また、ハイテク株比率が高いナスダック総合株価指数も176ポイント高の8,039ポイントと3日続伸となり節目の8,000ポイントを回復しています。
2.経済指標等
先週一週間の米新規失業保険申請件数は前週比8000件減の20万9000件となり市場予想を上回る改善となりました。また、6月の米卸売在庫は前月比横ばいとなり市場予想を下回りました。卸売売上高も前月比0.3%減となりこちらも市場予想を下回っています。
3.業種別動向
業種別S&P500株価指数は11業種全てが上げました。そのなかでもエネルギーが3%近く上昇したほか、情報技術とコミュニケーション・サービスも2%以上上げています。また、一般消費財・サービスと素材も2%近く上昇しました。
4.個別銘柄動向
ダウ平均構成銘柄は30銘柄全てが上げました。そのなかでもダウ(DOW)が4%以上上げたほか、シェブロン(CVX)も3%を超える上昇となりました。また、マイクロソフト(MSFT)とエクソンモービル(XOM)、ビザ(V)、ウォルト・ディズニー(DIS)、アップル(AAPL)、ボーイング(BA)、ナイキ(NKE)も2%を超える上昇となっています。
ダウ平均構成銘柄以外では、半導体大手のアドバンスト・マイクロ・デバイス(AMD)がサーバー向けCPUの新製品をアルファベット(GOOGL)傘下のグーグルなどが採用したと発表したことで急伸し16%以上上げています。セキュリティー大手のシマンテック(SYMC)もブロードコム(AVGO)へのエンタープライズセキュリティー事業売却が近いと伝わったことで急伸し12%を超える上昇となっています。動画配信機器のロク(ROKU)も決算が市場予想を上回ったうえ、通期の業績見通しを引き上げたことで急伸し21%近く上げました。さらに配車サービス大手のリフト(LYFT)も決算で通期の売上高の見通しを引き上げたことなどで3%高となっています。
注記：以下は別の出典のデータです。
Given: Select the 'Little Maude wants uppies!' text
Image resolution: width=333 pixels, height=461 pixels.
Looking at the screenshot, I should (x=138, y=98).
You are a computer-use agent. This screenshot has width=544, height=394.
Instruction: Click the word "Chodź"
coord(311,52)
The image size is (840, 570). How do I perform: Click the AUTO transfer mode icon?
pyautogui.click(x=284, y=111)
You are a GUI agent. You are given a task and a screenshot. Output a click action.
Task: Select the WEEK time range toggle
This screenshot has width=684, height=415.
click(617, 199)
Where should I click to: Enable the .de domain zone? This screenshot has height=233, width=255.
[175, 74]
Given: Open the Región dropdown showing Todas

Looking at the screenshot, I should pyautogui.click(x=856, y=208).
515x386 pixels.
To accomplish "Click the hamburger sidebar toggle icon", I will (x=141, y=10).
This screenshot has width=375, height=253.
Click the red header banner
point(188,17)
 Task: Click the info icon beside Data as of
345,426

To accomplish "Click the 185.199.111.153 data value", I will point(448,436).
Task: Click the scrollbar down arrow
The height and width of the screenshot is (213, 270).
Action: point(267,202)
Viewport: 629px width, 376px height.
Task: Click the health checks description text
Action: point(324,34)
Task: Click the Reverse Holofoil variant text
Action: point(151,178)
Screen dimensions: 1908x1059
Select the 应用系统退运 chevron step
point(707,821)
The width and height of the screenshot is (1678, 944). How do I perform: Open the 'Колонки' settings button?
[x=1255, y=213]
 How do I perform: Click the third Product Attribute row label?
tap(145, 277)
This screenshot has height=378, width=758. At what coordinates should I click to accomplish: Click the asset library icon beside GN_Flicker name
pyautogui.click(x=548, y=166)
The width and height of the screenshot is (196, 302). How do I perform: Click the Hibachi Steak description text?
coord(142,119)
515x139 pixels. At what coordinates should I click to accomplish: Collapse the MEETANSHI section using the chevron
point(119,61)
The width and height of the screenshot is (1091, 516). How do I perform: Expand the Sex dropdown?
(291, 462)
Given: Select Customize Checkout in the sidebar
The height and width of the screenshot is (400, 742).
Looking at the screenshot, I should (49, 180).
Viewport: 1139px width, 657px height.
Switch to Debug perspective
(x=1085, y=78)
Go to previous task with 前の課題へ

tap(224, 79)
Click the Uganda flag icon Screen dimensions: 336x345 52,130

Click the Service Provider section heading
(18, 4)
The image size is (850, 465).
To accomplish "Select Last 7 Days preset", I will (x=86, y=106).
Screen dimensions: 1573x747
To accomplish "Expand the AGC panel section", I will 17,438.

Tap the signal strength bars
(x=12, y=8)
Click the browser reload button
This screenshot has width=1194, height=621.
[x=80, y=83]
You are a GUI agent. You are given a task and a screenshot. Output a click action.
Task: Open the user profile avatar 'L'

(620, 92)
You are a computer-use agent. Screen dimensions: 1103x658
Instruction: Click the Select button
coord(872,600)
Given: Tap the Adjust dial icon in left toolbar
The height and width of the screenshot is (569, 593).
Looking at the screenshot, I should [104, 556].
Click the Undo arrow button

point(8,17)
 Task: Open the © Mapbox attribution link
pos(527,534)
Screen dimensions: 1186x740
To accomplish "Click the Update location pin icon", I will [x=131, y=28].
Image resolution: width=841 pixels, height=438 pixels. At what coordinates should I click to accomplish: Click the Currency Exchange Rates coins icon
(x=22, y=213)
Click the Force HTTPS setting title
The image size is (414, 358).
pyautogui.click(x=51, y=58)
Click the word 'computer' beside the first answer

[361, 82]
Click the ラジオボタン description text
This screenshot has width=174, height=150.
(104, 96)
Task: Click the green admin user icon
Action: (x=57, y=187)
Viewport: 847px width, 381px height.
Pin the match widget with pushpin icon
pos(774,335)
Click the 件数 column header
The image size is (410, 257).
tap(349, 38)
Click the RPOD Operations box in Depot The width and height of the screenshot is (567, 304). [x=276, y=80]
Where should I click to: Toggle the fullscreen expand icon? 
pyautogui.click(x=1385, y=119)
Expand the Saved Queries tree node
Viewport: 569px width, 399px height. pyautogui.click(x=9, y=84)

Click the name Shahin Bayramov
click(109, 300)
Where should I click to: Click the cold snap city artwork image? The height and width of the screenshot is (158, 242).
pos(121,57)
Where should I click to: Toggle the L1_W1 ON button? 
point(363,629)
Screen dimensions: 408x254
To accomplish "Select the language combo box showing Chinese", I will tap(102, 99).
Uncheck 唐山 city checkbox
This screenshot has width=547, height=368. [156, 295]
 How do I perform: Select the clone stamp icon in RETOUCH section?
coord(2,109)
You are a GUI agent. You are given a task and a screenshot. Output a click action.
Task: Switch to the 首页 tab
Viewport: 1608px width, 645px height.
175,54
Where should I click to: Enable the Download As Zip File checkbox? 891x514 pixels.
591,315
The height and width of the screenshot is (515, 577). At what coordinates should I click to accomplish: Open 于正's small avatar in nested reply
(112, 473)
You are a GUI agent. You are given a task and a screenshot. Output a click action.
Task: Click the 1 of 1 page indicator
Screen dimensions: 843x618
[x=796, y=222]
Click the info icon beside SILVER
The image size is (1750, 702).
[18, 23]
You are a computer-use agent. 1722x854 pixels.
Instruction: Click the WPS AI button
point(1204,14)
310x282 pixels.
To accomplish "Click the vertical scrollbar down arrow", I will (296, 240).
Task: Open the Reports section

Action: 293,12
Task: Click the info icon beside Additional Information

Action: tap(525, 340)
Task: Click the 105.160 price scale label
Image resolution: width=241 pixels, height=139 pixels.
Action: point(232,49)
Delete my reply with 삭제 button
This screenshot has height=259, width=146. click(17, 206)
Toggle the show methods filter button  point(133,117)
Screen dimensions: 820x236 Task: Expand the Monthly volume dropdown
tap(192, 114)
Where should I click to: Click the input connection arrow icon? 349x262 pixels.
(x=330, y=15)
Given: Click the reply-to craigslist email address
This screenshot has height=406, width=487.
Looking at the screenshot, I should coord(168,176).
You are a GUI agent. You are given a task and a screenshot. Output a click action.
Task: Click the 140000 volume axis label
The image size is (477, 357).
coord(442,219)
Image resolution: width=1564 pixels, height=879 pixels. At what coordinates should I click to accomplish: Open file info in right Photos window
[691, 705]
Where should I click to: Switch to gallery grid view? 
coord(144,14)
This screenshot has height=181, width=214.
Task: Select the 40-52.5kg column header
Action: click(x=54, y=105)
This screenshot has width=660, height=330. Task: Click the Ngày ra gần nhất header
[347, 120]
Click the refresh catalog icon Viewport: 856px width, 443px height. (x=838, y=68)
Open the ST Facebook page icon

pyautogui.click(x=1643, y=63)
一方で食品のクラフト・ハインツ(KHC)が1-6月期にのれん代の償却などで多額の減損処理費用を計上したことを暫定決算で明らかにしたことから8%以上下げています。
5.為替・金利等
長期金利は0.02%低い1.71%となりました。ドル円は朝方にやや円高が進み105円台後半で推移しています。
VIEW POINT: 今日の視点
本日の日本市場は米国株高を受けて上昇してのスタートが予想されます。ドル円が円高となるなかで日経平均がどこまで上値をのばせるかがポイントとなりそうです。